On February 26 President Duque visited the Tolemaida base in Tolima to inaugurate a new Colombian Army Command against Drug Trafficking and Transnational Threats (CONAT). This 7,000-person unit’s objective will be “breaking, striking, and subduing the structures of drug trafficking and transnational threats, linked to the illegal exploitation of minerals, trafficking of species and people, and, of course, any transnational form of terrorism,” reads a Presidency release.
The CONAT’s commander is Gen. Juan Carlos Correa, a former commander of the Colombian Army’s National Training Center who served a recent tour in Miami as the commander of the U.S. Southern Command’s J7/9 Exercise and Coalition directorate.
It is not immediately clear how much about the CONAT is new, other than its command and organizational structure. Colombia’s Army already had Counter-Drug Brigades; these are now being combined under the CONAT with a counter-illicit mining brigade and aviation units. Reporting about the unit doesn’t specifically speak about new capabilities, equipment, or personnel increases.
Defense Minister Diego Molano said the new command will prioritize “areas identified as being highly influenced by drug trafficking such as Catatumbo, Cauca, and Putumayo.” Catatumbo is along the Venezuelan border, which drew the notice of Venezuelan President Nicolás Maduro. In response to an earlier announcement by President Duque about the CONAT, Maduro had called on Venezuela’s armed forces to “clean the barrels of our rifles to answer at any level we need.”

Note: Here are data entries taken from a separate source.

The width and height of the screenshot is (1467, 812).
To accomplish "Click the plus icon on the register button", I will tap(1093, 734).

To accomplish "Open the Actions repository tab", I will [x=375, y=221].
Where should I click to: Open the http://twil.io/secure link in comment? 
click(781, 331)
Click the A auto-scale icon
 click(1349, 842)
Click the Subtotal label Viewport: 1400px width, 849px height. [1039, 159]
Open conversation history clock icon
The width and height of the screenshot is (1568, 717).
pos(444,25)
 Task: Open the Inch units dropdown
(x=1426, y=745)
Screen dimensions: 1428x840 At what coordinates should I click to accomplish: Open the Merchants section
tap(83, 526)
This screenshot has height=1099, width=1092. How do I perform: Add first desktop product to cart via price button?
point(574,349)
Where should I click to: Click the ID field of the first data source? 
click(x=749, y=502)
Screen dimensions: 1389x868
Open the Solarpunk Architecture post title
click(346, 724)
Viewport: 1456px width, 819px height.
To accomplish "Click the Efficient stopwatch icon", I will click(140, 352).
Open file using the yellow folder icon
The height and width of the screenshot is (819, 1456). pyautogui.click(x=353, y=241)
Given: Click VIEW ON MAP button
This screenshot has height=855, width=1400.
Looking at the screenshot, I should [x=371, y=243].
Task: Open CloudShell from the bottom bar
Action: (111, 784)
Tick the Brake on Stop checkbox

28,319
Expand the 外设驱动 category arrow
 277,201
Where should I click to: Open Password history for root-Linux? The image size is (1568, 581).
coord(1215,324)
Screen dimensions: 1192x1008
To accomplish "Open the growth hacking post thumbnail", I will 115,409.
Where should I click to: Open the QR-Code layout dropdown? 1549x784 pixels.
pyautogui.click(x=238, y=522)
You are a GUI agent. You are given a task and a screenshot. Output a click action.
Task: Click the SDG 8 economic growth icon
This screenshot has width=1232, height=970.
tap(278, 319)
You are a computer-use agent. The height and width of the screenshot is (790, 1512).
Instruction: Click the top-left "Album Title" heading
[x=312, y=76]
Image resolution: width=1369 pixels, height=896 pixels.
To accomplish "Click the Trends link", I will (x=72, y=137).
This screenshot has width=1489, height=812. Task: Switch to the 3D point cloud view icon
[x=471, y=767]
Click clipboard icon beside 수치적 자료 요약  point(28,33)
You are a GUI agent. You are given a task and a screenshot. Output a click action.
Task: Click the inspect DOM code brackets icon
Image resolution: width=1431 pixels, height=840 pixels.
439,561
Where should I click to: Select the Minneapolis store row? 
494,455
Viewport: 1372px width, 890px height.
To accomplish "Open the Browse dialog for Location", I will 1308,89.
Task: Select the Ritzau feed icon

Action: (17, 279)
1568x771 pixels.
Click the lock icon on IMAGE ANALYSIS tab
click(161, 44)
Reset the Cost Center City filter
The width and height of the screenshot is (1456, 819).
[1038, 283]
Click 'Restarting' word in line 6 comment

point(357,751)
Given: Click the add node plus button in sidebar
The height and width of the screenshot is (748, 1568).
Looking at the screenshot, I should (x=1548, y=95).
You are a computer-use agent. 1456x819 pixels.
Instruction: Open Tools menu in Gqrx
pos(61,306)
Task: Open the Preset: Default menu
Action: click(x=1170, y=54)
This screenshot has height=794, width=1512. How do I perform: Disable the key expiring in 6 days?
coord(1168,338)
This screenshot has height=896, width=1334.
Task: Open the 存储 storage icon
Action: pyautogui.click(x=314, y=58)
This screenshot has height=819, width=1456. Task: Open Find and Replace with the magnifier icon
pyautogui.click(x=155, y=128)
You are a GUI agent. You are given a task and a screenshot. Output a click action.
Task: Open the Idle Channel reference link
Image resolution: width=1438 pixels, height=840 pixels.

A Caracol Noticias report by noted investigative journalist Ricardo Calderón—who was part of an unfortunate recent exodus from Semana magazine—cited videos and emails indicating an ever closer relationship between Venezuelan security forces and members of the ELN and FARC dissident groups on Venezuelan soil. “Today we are in full support of the commander, comrade Nicolás Maduro, so that this government may continue, so that he may continue to lead this ship,” a video depicts “Julián Chollo,” a commander in the dissident group headed by former FARC leader “Gentil Duarte,” telling residents of the town of Elorza, deep within Apure, Venezuela. The Caracol report finds, “According to internal ELN communications, Venezuela may have become the scene of a ‘war among guerrillas’ in which each side has the support of different [Venezuelan] military units.”